▶ Given passage
— Start —

If the player will have it that the DM must bend the world to reflect the needs of the player, the player will strive less and less when things are not thus bent.  The player will pout in the mud, and if he or she is given a million experience, then they shall demand two million, and continue to pout until they receive three.

A game is not played when one of the players services another.  The DM cannot be made to service the players, and the players should not be made to service the DM.  Rather, both should exist upon a playing field where the strategy is to lie, bluff and deceive the other, challenging both to the heights of creativity in order to do so.  This cannot be accomplished where one side or the other can dismiss the 'rules' out of hand.

The scrub we played as children had specific rules.  But the rules did not describe how we caught the ball, or how we moved our feet in running to the base, or where we put our hands on the bat when we swung.  The rules only stated what ball thrown was a strike; but they did not specify that every ball thrown needed to be.  The rules stated consequences for actions - missing a ball with the glove, hitting a player, reaching the base too late - but the rules did not demand that consequences be avoided.  The rules did not specify where the fielders needed to stand; or how far from the base the basemen were allowed to be.  In short, while there were many, many rules, and while the rules that existed were absolutely inflexible, the rules did not deny free will and innovation.

If the rules were not applied, however, in even a single instance, the game was ruined.  That is why, instinctively as children, we fought bitterly about the rules, every time we played.  Yet we did not seem to tire of the game.  We did not fail to turn out an play when the opportunity arose.  We liked the game.  That we fought hard and long about the rules when we played was evidence of how much we loved the game as it was designed.

It was certainly not the rules we loved; rather, it was the degree to which we could circumvent the rules while maintaining the rules.  How far could we stretch them?  After all, the real world is full of rules - natural and judicial laws - and it is in circumventing those rules that life is given its very purpose.  The compromising of uncompromiseable rules is the reason art exists.  We know what we cannot do, and we know what we must try to do anyway ... and the grey area in between is so sweet, it is the stuff of our dreams.

— End —

▶ Stated exercise 1
In the essay on game rules, what does the pouting player demand after being given a million experience?
▶ Stated exercise 2
List every consequence-bearing action that, according to the essay on game rules, the rules of scrub covered.
▶ Stated exercise 3
Return the part of the essay on game rules between "The scrub we" and "free will and innovation.", inclusive.

▶ Source excerpt
— Start —

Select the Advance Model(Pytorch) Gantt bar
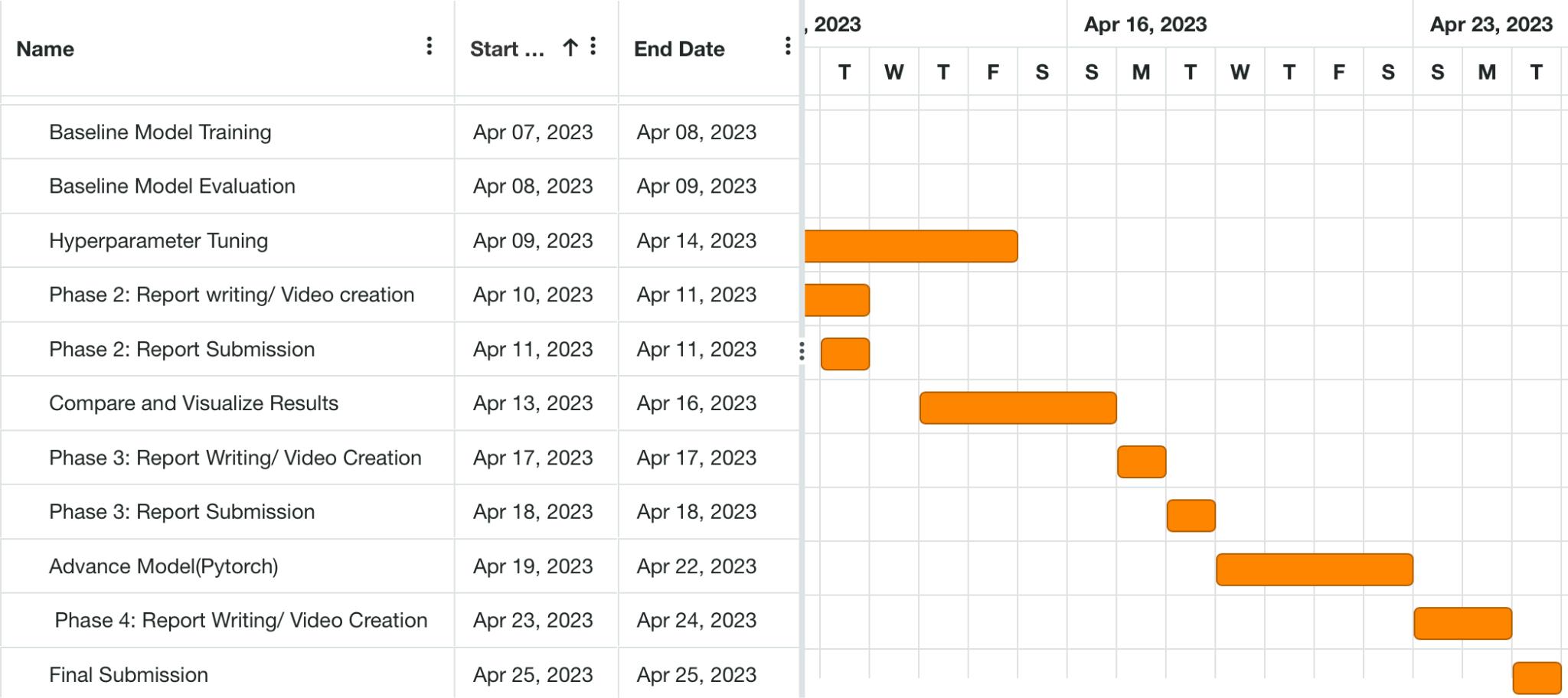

— End —

▶ Expected output 1
Two million.

▶ Expected output 2
- Missing a ball with the glove
- Hitting a player
- Reaching the base too late

▶ Expected output 3
The scrub we played as children had specific rules.  But the rules did not describe how we caught the ball, or how we moved our feet in running to the base, or where we put our hands on the bat when we swung.  The rules only stated what ball thrown was a strike; but they did not specify that every ball thrown needed to be.  The rules stated consequences for actions - missing a ball with the glove, hitting a player, reaching the base too late - but the rules did not demand that consequences be avoided.  The rules did not specify where the fielders needed to stand; or how far from the base the basemen were allowed to be.  In short, while there were many, many rules, and while the rules that existed were absolutely inflexible, the rules did not deny free will and innovation.